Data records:
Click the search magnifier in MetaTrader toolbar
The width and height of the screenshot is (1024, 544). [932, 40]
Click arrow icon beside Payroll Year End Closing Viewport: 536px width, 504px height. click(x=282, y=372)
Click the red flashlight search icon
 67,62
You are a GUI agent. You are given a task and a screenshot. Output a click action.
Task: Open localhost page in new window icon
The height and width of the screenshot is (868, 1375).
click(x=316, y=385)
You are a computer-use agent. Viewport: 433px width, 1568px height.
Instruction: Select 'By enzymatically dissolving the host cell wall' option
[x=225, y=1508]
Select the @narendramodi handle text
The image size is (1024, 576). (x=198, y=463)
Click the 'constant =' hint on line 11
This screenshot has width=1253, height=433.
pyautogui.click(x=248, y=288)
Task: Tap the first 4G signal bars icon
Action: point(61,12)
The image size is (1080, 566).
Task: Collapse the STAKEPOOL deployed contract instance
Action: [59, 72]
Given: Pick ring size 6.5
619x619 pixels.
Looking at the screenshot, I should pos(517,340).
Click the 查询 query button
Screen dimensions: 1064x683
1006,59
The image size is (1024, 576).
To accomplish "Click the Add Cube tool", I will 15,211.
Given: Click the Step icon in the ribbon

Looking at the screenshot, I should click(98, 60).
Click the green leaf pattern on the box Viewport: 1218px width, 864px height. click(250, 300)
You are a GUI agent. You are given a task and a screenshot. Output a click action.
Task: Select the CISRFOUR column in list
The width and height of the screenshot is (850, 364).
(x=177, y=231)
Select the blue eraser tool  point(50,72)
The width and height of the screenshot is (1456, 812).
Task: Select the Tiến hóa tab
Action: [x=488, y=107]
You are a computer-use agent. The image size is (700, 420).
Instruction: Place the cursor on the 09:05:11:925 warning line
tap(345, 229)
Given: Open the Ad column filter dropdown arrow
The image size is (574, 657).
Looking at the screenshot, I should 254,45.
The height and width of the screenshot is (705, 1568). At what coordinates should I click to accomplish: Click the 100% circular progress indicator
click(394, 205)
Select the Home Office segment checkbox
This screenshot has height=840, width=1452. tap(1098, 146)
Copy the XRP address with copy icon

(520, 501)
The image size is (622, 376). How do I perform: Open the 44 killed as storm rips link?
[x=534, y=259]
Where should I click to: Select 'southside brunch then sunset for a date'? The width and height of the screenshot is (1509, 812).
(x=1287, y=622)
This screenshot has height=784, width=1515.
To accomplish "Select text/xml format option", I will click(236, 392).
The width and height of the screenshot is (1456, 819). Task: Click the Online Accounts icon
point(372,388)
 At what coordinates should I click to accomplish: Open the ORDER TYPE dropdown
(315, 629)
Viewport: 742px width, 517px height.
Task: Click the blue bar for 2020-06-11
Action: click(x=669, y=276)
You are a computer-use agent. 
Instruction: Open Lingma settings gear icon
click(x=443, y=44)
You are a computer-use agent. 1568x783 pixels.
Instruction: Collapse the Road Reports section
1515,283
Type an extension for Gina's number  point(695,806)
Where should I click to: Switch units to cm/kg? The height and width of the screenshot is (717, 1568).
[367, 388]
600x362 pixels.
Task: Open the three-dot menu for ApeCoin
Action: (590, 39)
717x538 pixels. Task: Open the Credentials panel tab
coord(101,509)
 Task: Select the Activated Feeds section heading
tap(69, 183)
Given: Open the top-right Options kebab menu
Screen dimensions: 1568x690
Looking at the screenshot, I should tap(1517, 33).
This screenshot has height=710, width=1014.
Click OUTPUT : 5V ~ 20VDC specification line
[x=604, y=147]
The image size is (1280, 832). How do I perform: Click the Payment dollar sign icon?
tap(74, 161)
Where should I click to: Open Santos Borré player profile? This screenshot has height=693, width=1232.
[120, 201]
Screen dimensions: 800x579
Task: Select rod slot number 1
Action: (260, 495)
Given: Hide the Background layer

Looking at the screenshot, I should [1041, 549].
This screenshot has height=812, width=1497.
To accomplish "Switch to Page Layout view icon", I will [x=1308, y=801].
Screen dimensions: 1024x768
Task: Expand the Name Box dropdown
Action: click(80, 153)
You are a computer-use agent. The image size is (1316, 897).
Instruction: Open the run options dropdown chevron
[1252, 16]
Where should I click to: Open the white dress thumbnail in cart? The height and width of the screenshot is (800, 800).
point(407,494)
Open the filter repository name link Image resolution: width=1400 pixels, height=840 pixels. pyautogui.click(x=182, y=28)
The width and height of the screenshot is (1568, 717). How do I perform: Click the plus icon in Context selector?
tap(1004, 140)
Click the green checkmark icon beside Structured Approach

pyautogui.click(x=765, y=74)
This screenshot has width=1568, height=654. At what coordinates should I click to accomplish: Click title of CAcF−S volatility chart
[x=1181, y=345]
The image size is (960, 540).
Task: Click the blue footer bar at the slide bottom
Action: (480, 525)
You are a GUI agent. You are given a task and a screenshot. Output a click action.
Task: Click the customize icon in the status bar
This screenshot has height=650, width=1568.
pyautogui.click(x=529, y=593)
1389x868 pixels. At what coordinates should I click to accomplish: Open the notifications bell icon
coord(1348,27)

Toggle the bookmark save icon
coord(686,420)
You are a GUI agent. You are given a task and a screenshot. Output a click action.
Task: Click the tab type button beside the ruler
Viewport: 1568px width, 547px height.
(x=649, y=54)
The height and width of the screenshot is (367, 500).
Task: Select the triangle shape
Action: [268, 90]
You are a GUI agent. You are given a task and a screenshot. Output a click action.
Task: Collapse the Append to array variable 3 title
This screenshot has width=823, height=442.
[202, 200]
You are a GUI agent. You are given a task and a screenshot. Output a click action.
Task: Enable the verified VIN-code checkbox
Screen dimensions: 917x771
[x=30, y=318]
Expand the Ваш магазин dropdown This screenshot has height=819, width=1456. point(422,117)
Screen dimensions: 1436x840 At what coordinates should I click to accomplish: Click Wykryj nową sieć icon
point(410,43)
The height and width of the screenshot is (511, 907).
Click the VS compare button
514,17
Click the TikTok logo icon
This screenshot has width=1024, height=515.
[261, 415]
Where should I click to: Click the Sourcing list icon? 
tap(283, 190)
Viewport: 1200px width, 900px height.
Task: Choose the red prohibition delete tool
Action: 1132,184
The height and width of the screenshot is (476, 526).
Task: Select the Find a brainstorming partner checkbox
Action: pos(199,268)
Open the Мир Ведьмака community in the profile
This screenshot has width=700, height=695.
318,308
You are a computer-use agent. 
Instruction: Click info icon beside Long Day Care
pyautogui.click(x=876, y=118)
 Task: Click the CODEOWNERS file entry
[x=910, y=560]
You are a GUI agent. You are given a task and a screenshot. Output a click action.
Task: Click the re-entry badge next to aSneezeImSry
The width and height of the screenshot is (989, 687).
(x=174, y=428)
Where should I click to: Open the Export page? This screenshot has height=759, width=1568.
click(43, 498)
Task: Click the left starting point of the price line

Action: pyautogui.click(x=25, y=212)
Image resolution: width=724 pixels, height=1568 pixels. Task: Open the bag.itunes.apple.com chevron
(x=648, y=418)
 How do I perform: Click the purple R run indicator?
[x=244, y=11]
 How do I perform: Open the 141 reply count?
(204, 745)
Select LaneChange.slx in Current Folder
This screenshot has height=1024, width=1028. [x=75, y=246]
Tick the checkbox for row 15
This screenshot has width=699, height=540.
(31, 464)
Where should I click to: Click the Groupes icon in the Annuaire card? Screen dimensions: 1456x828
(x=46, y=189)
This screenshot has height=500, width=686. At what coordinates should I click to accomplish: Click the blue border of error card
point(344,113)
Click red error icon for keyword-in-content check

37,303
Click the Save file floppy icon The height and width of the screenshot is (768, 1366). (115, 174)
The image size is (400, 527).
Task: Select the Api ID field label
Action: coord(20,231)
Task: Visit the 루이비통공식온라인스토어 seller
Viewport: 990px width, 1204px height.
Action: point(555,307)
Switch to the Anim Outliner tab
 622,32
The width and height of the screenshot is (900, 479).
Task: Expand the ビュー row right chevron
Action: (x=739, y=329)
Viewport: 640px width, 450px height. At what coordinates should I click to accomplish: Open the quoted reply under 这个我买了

| GIVEN INSTRUCTION |
Repeat the part of the entries above that opens with the line containing "Copy the XRP address with copy icon" and closes with the line containing "Action: (260, 495)", keeping every line unchanged.

| EXPECTED ANSWER |
Copy the XRP address with copy icon

(520, 501)
The image size is (622, 376). How do I perform: Open the 44 killed as storm rips link?
[x=534, y=259]
Where should I click to: Select 'southside brunch then sunset for a date'? The width and height of the screenshot is (1509, 812).
(x=1287, y=622)
This screenshot has height=784, width=1515.
To accomplish "Select text/xml format option", I will click(236, 392).
The width and height of the screenshot is (1456, 819). Task: Click the Online Accounts icon
point(372,388)
 At what coordinates should I click to accomplish: Open the ORDER TYPE dropdown
(315, 629)
Viewport: 742px width, 517px height.
Task: Click the blue bar for 2020-06-11
Action: click(x=669, y=276)
You are a computer-use agent. 
Instruction: Open Lingma settings gear icon
click(x=443, y=44)
You are a computer-use agent. 1568x783 pixels.
Instruction: Collapse the Road Reports section
1515,283
Type an extension for Gina's number  point(695,806)
Where should I click to: Switch units to cm/kg? The height and width of the screenshot is (717, 1568).
[367, 388]
600x362 pixels.
Task: Open the three-dot menu for ApeCoin
Action: (590, 39)
717x538 pixels. Task: Open the Credentials panel tab
coord(101,509)
 Task: Select the Activated Feeds section heading
tap(69, 183)
Given: Open the top-right Options kebab menu
Screen dimensions: 1568x690
Looking at the screenshot, I should tap(1517, 33).
This screenshot has height=710, width=1014.
Click OUTPUT : 5V ~ 20VDC specification line
[x=604, y=147]
The image size is (1280, 832). How do I perform: Click the Payment dollar sign icon?
tap(74, 161)
Where should I click to: Open Santos Borré player profile? This screenshot has height=693, width=1232.
[120, 201]
Screen dimensions: 800x579
Task: Select rod slot number 1
Action: (260, 495)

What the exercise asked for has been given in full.